** Opening The data block **

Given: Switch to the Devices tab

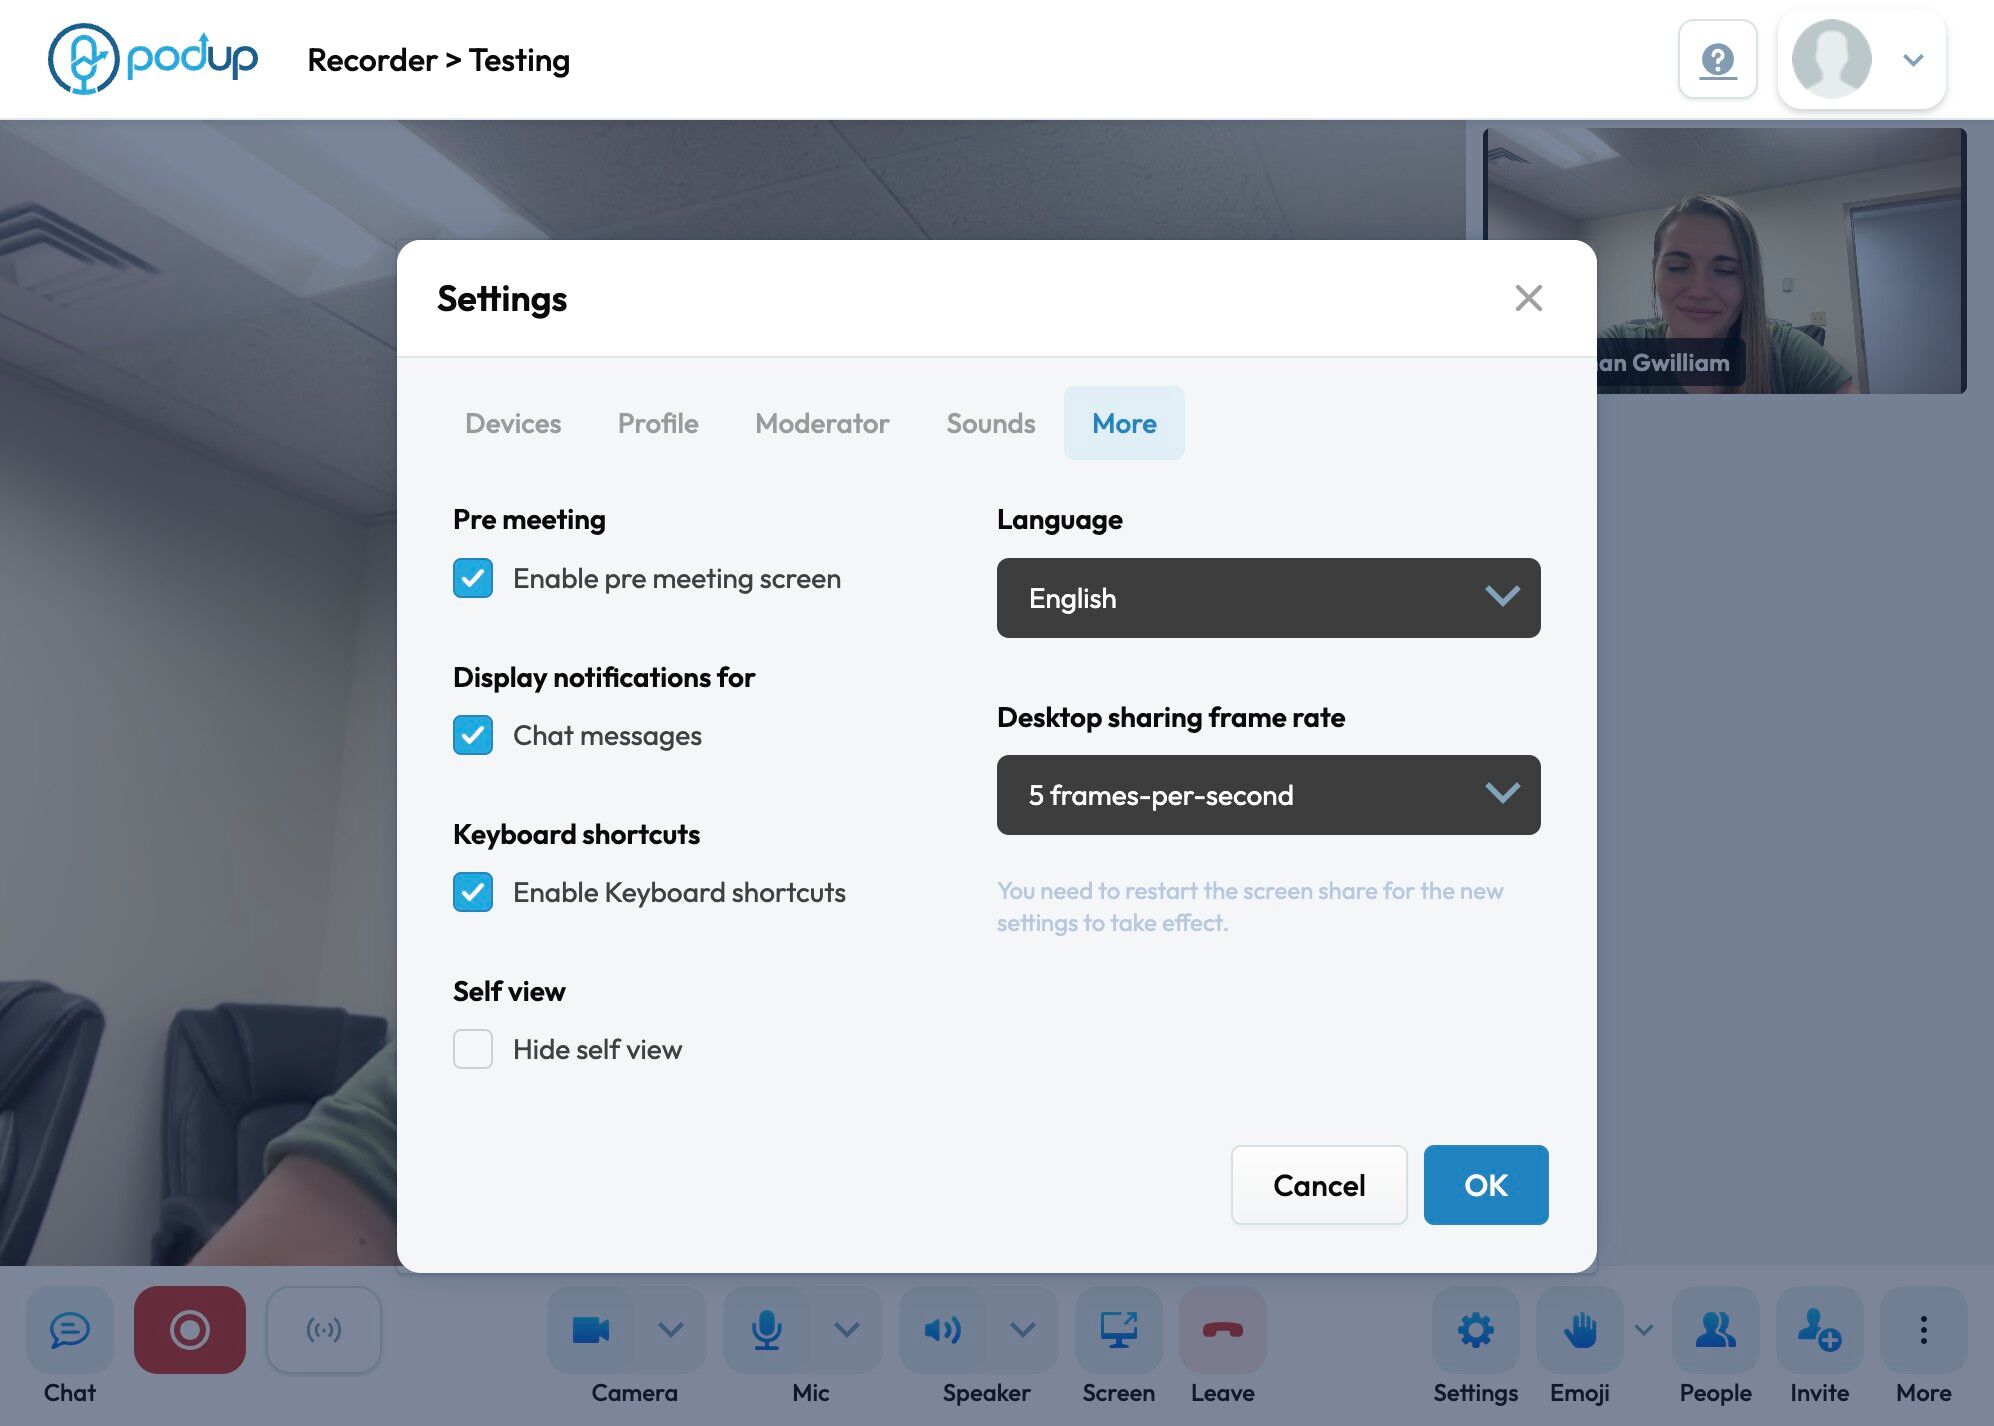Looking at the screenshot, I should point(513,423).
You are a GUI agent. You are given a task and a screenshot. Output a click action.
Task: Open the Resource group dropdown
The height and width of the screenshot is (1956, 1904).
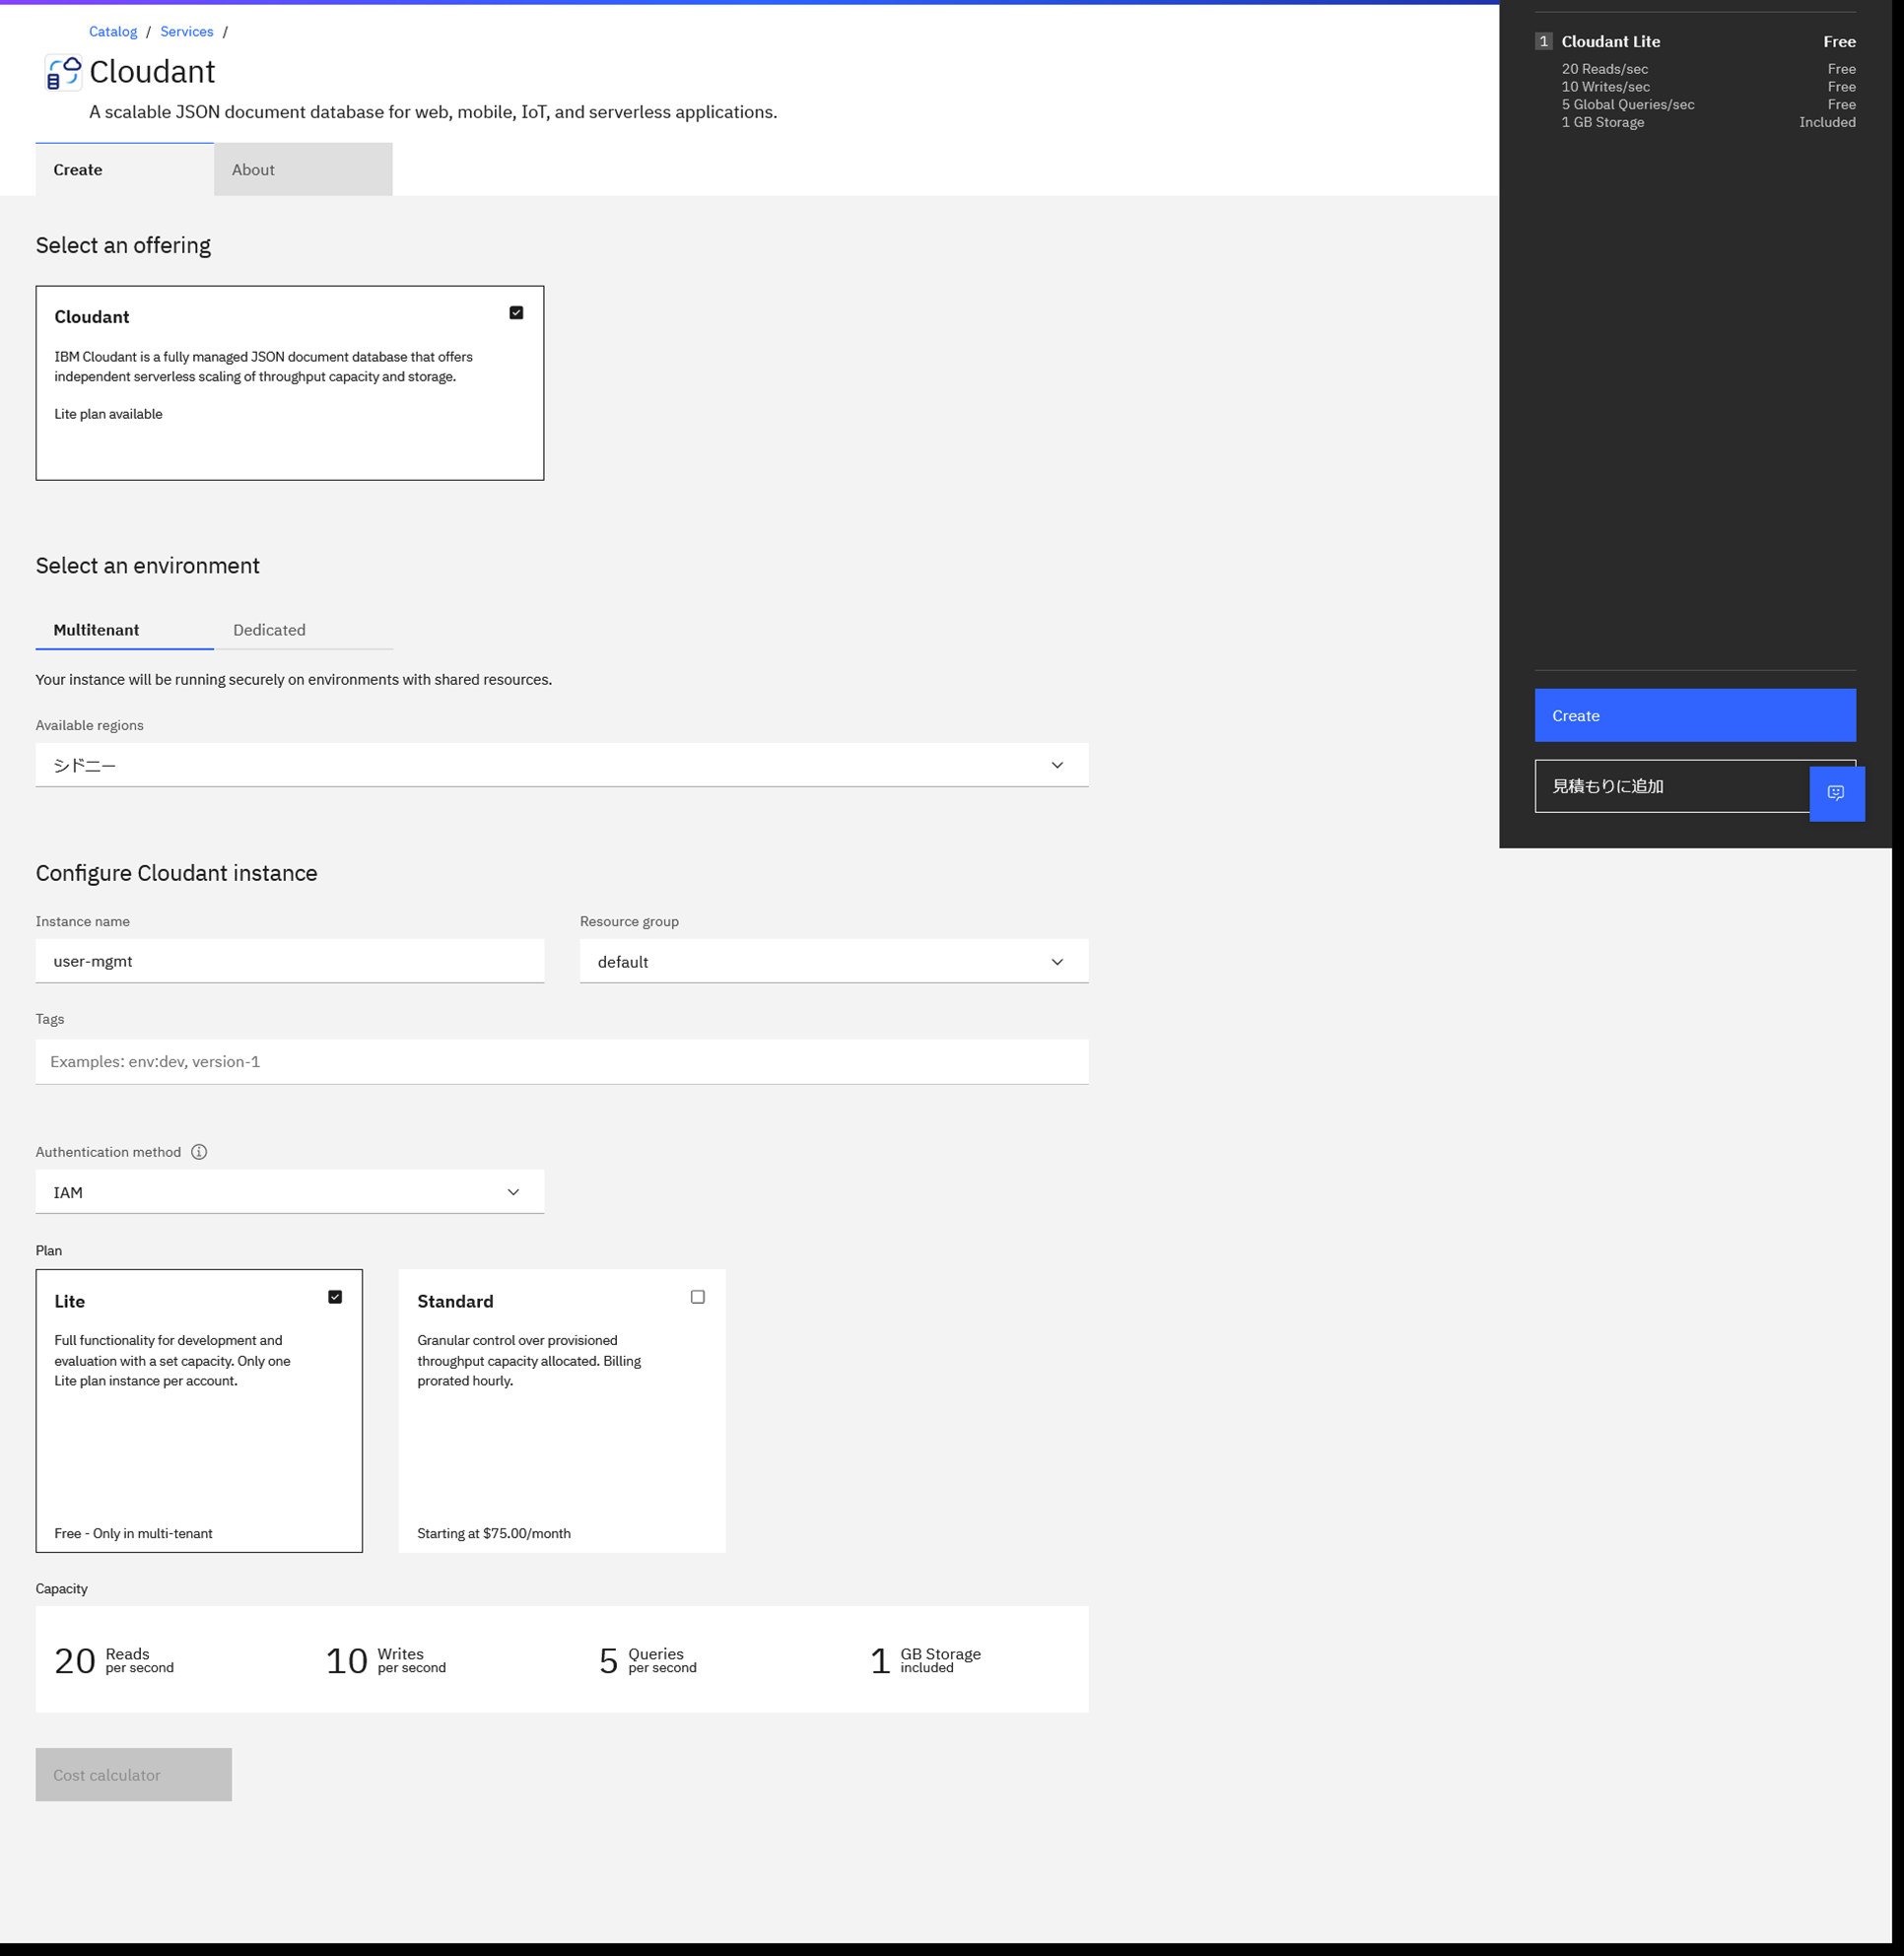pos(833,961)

** Closing The data block **

#### [Work item]
Set the pictures aside and repeat only the lines from the one containing "Task: Open the Resource group dropdown" through the last line of the entries above, exactly as they stand.

#### [Result]
Task: Open the Resource group dropdown
The height and width of the screenshot is (1956, 1904).
pos(833,961)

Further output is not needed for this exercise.